Comments (15)
Hey @pbeck
Similiar to @habi, I was able to make it work by
- converting the umlauts äöü to ae, oe and ue
- replacing « » with " "
- removing further unicode characters (cyrillic and chinese) at all
However, the issue with new lines not starting with dates, and therefore creating arbitrary section markers remained even after that.
If you're rewriting it anyway, could you also add a function to optionally include the timestamp as well?
Thank you very much, really looking forward to it and let me know if I can provide further help, i.e. by testing it! :)
Cheers!
laserjay
from whatsbook.
PS: If I do change all the Umlauts to their written out expression (ä > ae, ö > oe, etc.), then the script works :)
But the text is then not really nicely readable in German...
from whatsbook.
Hey David,
Thanks for reporting, I’ll look into it!

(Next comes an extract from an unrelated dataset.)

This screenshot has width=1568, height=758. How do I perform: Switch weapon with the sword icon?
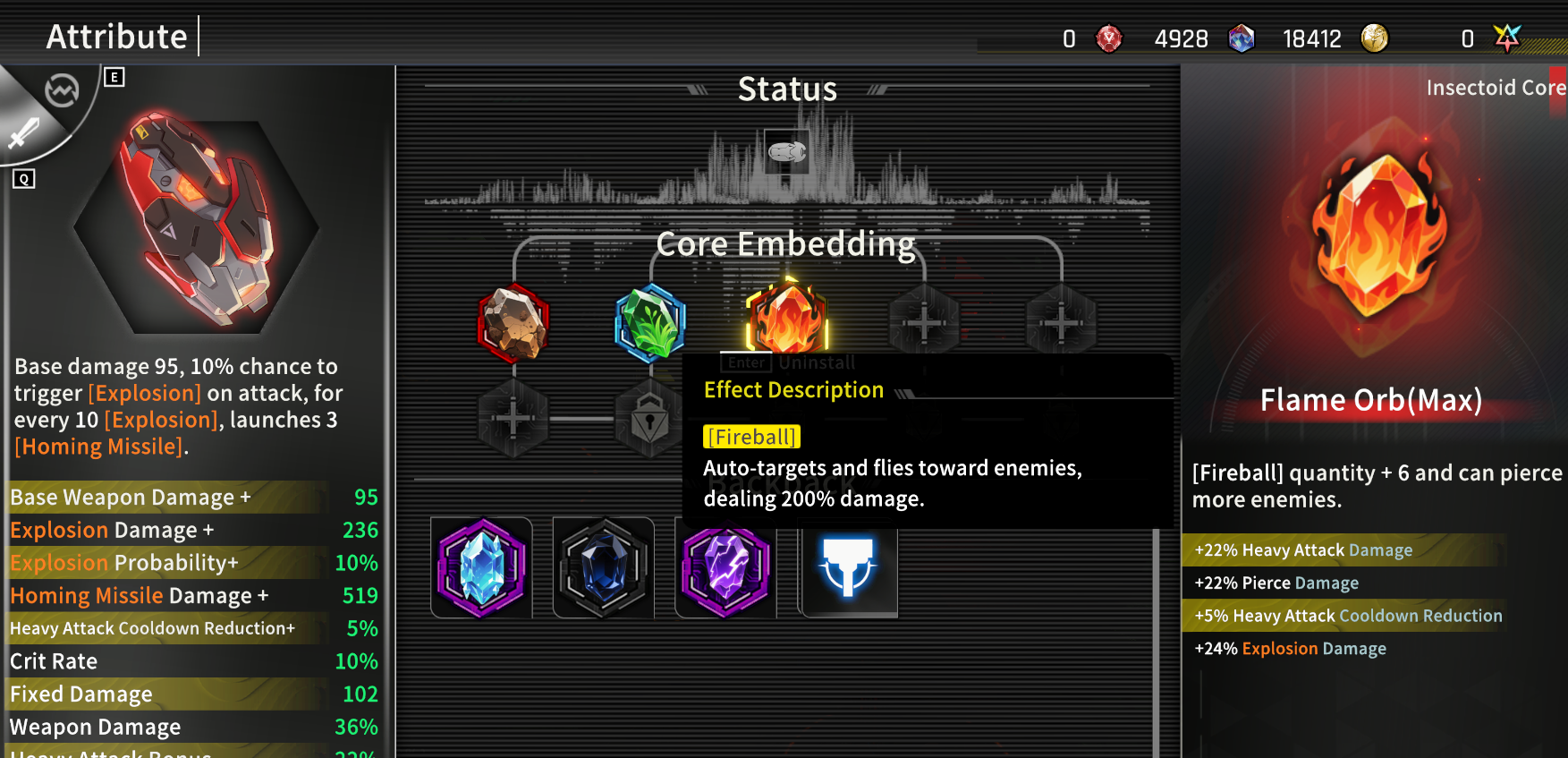pyautogui.click(x=23, y=134)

I’ve used lots of umlauts aswell (chats in Swedish), but I don’t remember having issues with them.
Any chance you could try running wa2latex with Python 3? And could you upload a sample snippet that causes the error?
from whatsbook.
Running the command below with Python 3.5.2
(Thanks to Anaconda)
python wa2latex.py _chat_with_umlauts.txt > whatsbook-folio.tex
gives me
Traceback (most recent call last):
File "wa2latex.py", line 148, in <module>
line = emojis.replace_emoji(line)
File "wa2latex.py", line 85, in replace_emoji
text = text.replace(emoji, "\\emoji{" + emoji.encode('unicode-escape').encode('utf-8') + "}")
AttributeError: 'bytes' object has no attribute 'encode'
That's why I tried with Python2 :)
Might there be a problem with the encoding of the exported chat TXT file?
from whatsbook.
What’s the encoding of your txt file?
from whatsbook.
I’ve tried under Linux (at work), where I don’t have access to the file now.
At home (on OS X 10.11.6), the chat.txt
file is UTF-8 encoded, and I get this error with Python 2.7.11
anomalocaris:whatsbook habi$ python wa2latex.py _chat.txt > whatsbook-folio.tex
Traceback (most recent call last):
File "wa2latex.py", line 26, in <module>
import pandas as pd
File "/usr/local/lib/python2.7/site-packages/pandas/__init__.py", line 44, in <module>
from pandas.core.api import *
File "/usr/local/lib/python2.7/site-packages/pandas/core/api.py", line 9, in <module>
from pandas.core.groupby import Grouper
File "/usr/local/lib/python2.7/site-packages/pandas/core/groupby.py", line 17, in <module>
from pandas.core.frame import DataFrame
File "/usr/local/lib/python2.7/site-packages/pandas/core/frame.py", line 41, in <module>
from pandas.core.series import Series
File "/usr/local/lib/python2.7/site-packages/pandas/core/series.py", line 2909, in <module>
import pandas.tools.plotting as _gfx
File "/usr/local/lib/python2.7/site-packages/pandas/tools/plotting.py", line 28, in <module>
import pandas.tseries.converter as conv
File "/usr/local/lib/python2.7/site-packages/pandas/tseries/converter.py", line 7, in <module>
import matplotlib.units as units
File "/usr/local/lib/python2.7/site-packages/matplotlib/__init__.py", line 1131, in <module>
rcParams = rc_params()
File "/usr/local/lib/python2.7/site-packages/matplotlib/__init__.py", line 975, in rc_params
return rc_params_from_file(fname, fail_on_error)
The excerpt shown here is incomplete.